» ABOUT THIS TASK: Of the lines in the data below, write out exactly those from the one holding "C.V (178, 835)" through the one holding "[Instagram] (707, 1390)", both included.

» DATA LISTING:

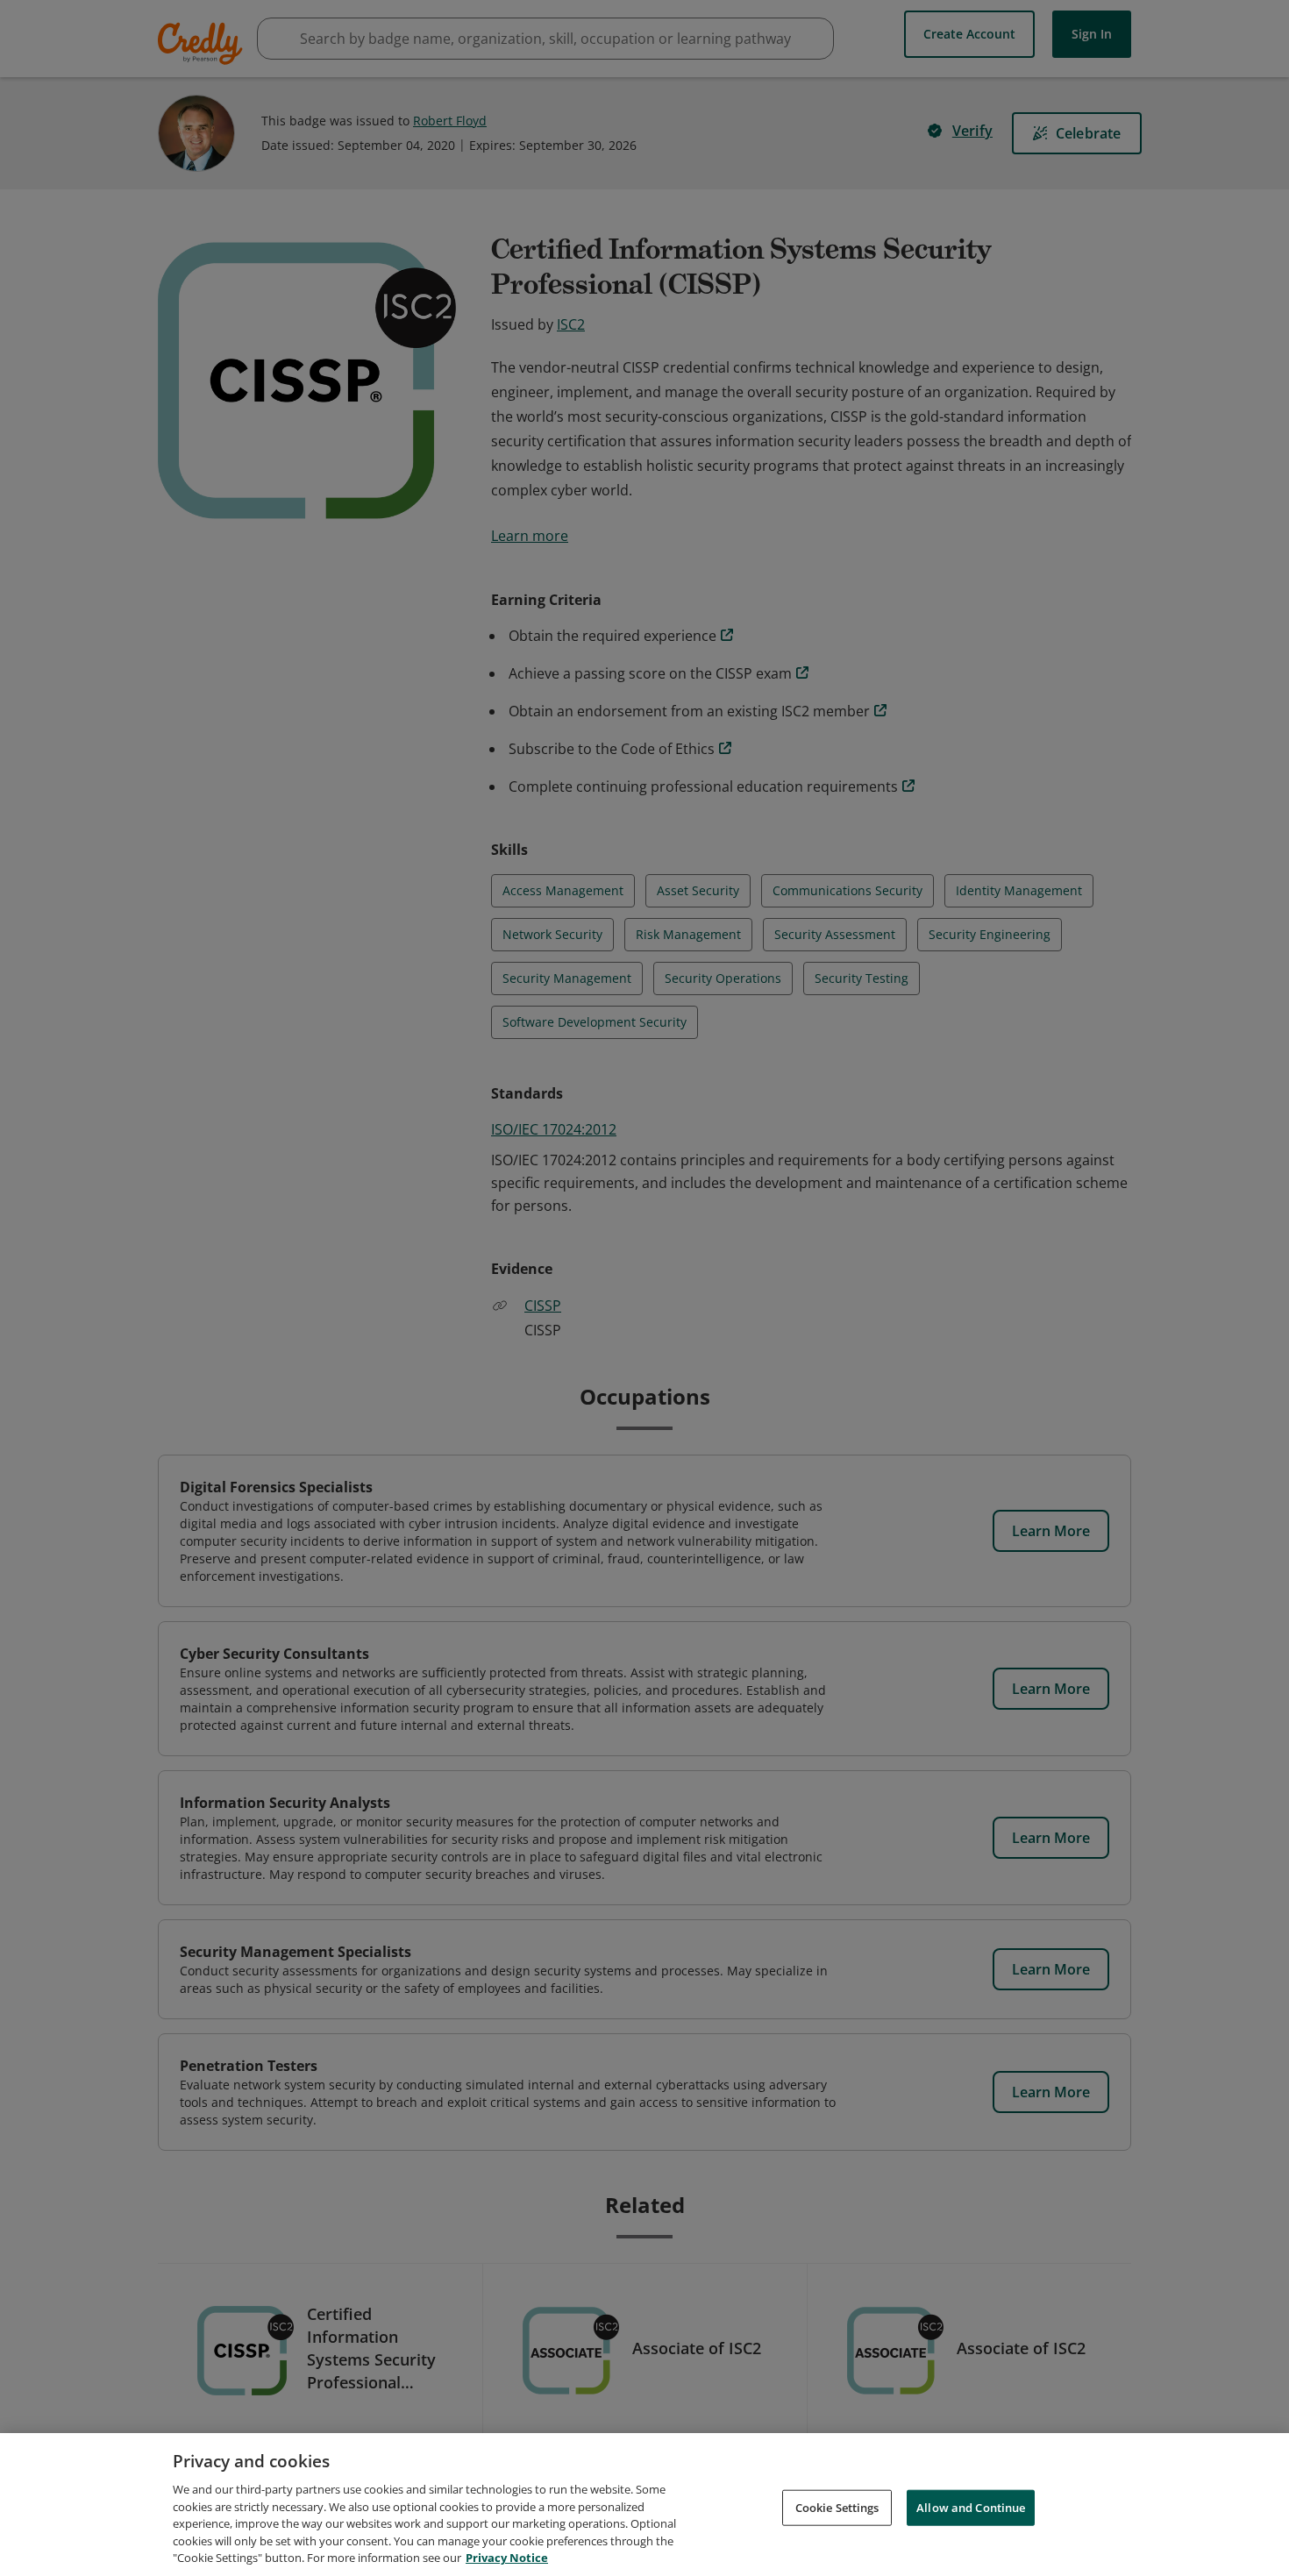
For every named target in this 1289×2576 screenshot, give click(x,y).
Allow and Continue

---

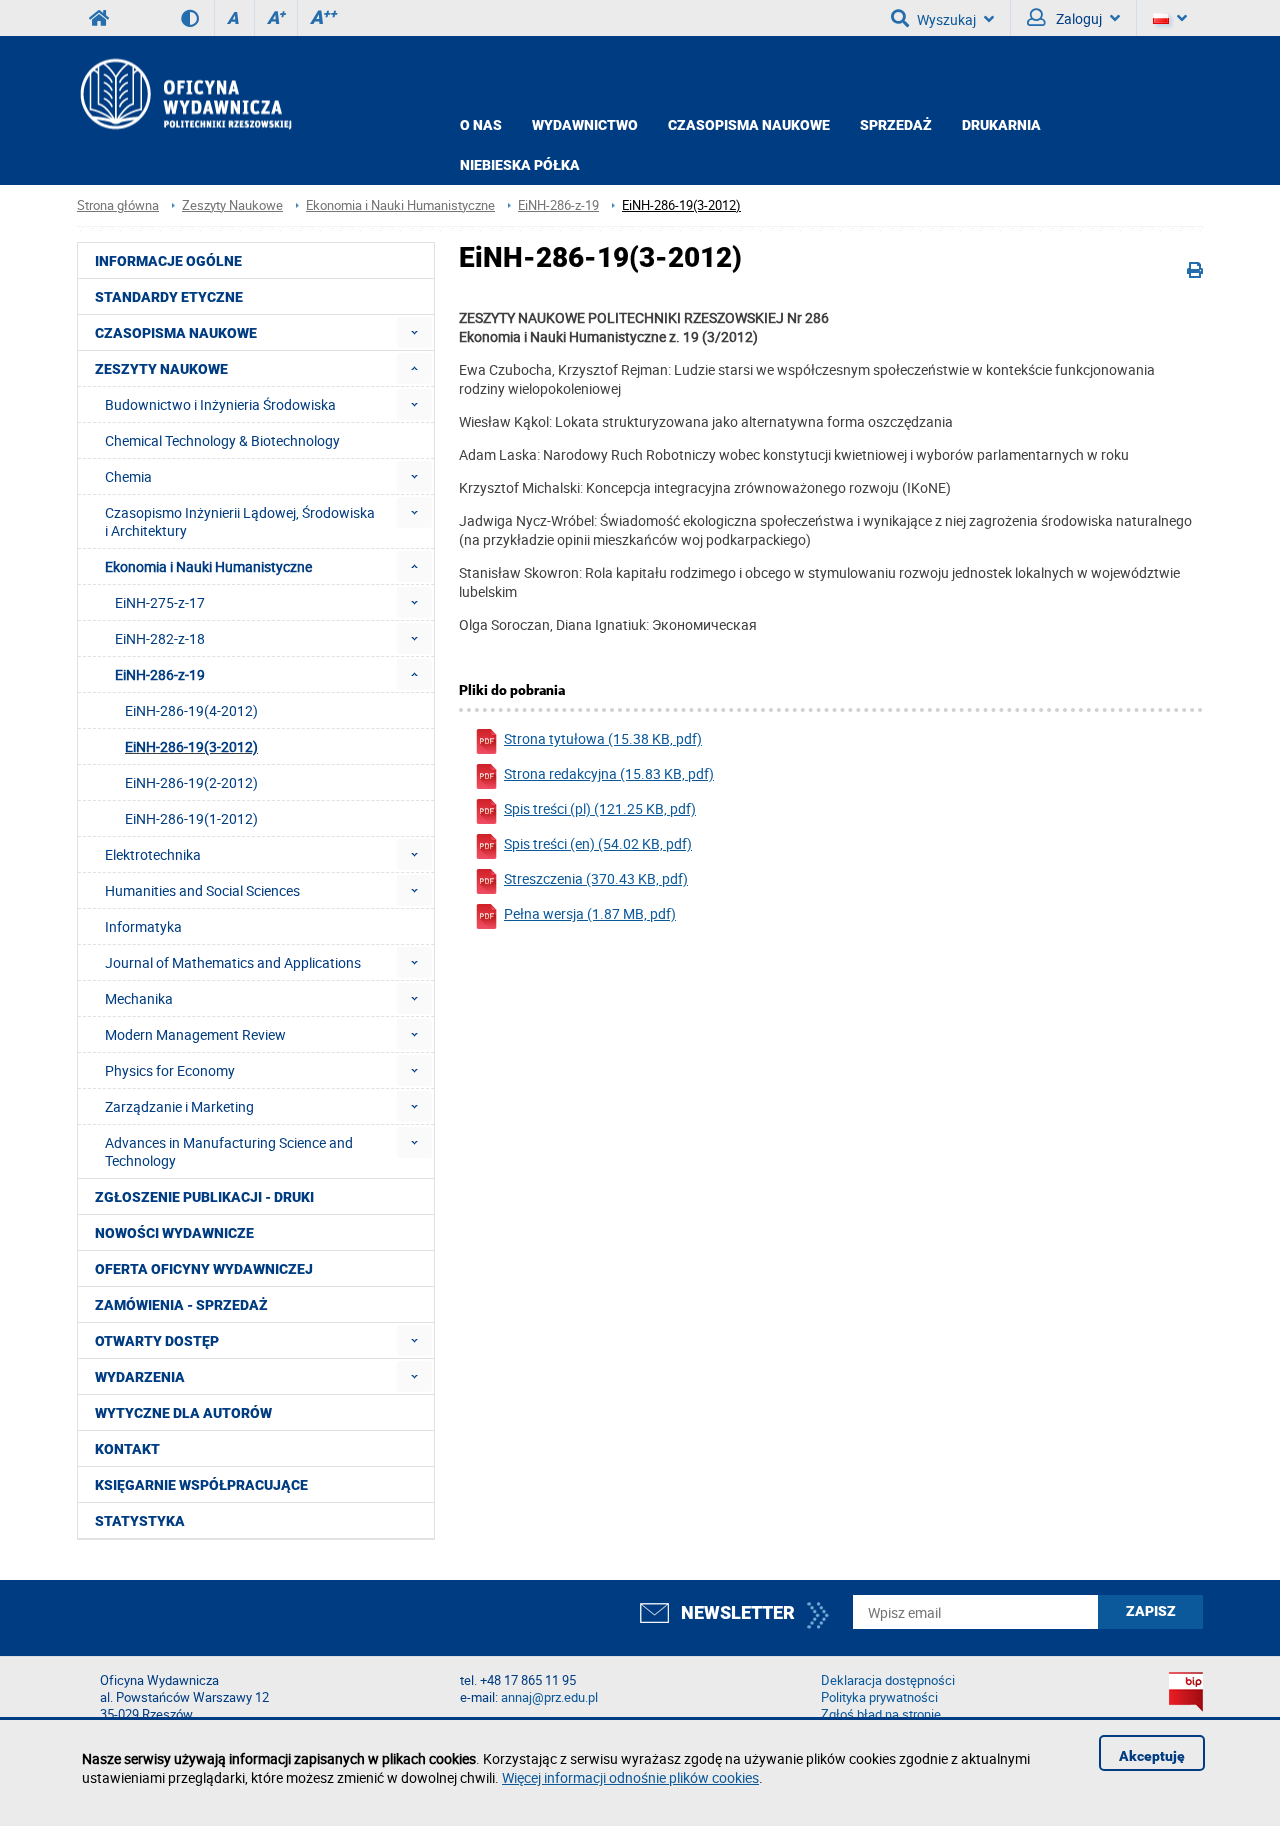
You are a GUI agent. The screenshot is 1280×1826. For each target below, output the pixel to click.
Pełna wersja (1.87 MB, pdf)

==

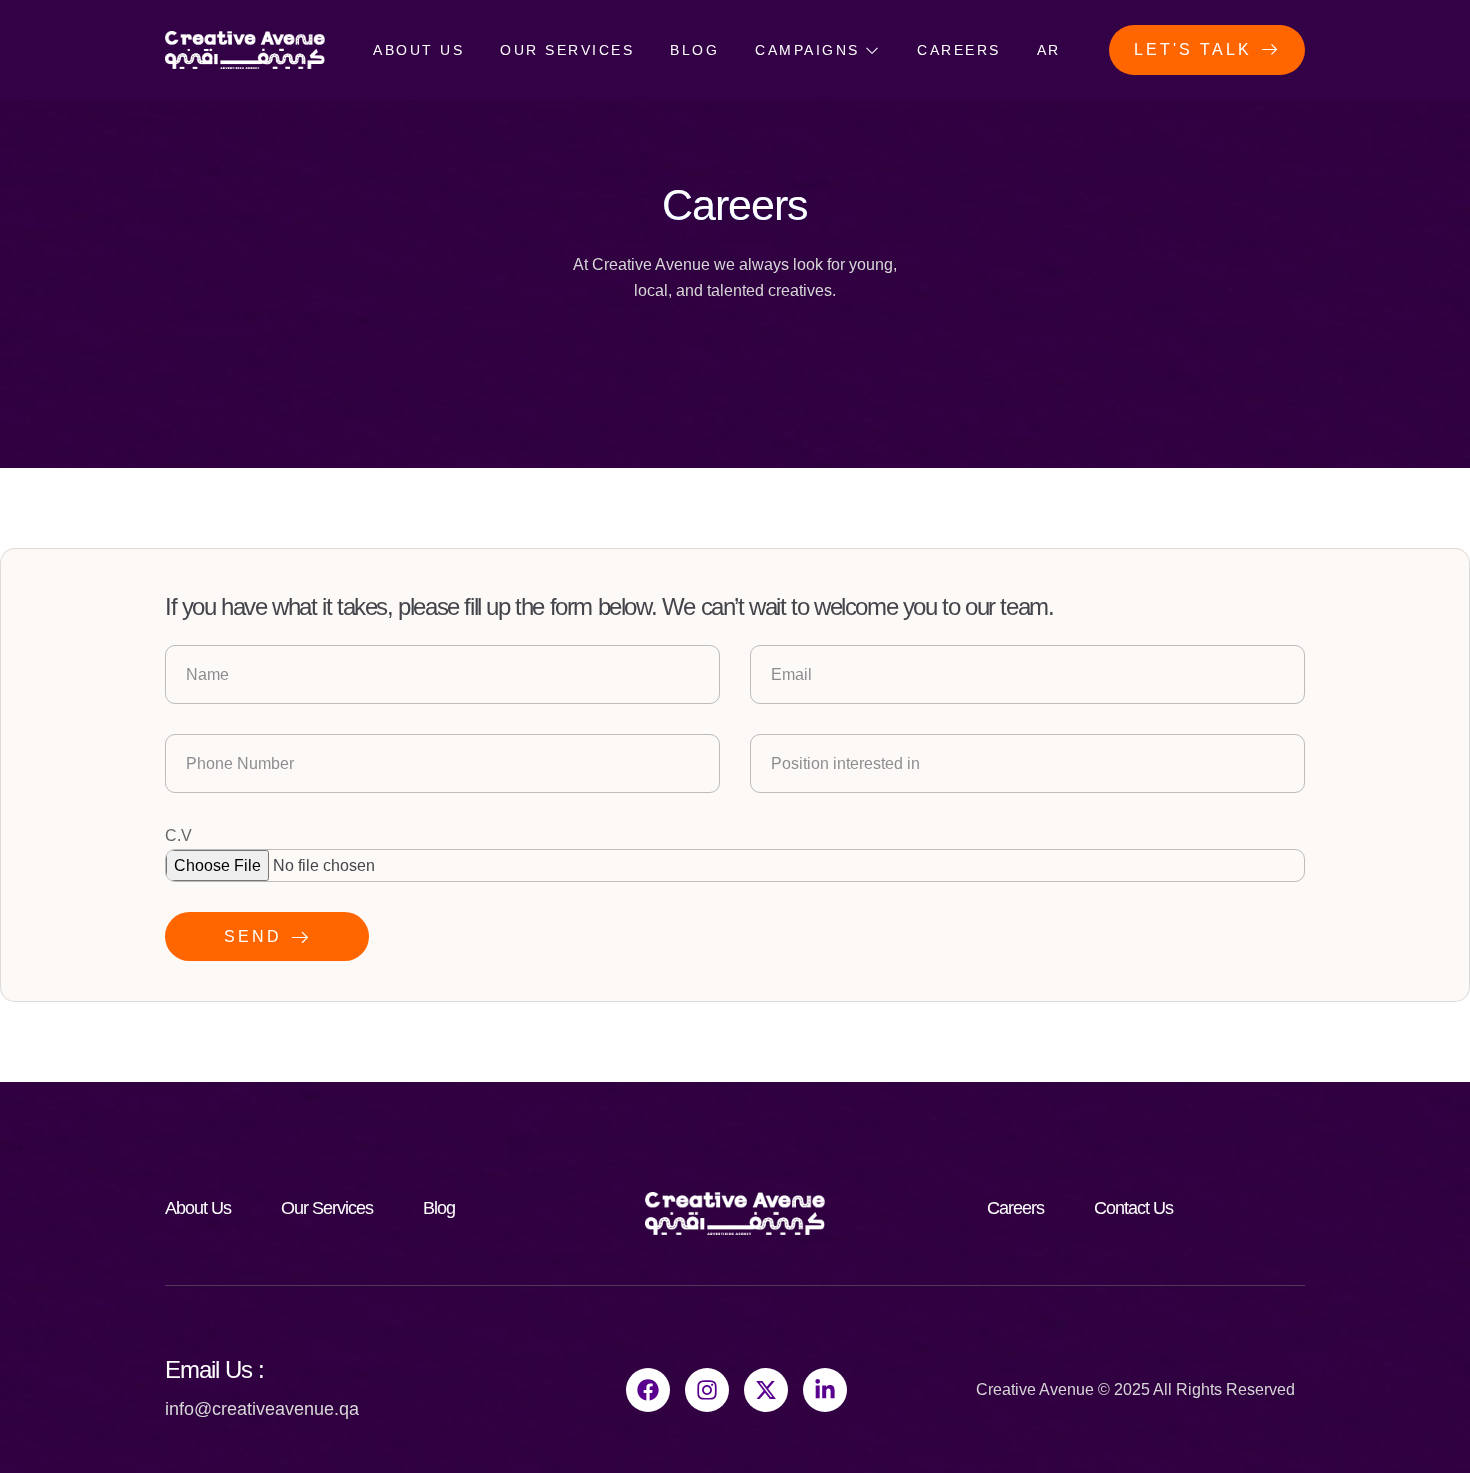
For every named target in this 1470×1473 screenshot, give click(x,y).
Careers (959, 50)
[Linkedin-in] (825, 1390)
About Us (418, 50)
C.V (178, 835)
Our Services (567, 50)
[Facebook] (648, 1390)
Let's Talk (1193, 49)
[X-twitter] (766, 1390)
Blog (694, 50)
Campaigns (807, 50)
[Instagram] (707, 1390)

» RESULT OF THIS TASK:
C.V (178, 835)
Our Services (567, 50)
[Facebook] (648, 1390)
Let's Talk (1193, 49)
[X-twitter] (766, 1390)
Blog (694, 50)
Campaigns (807, 50)
[Instagram] (707, 1390)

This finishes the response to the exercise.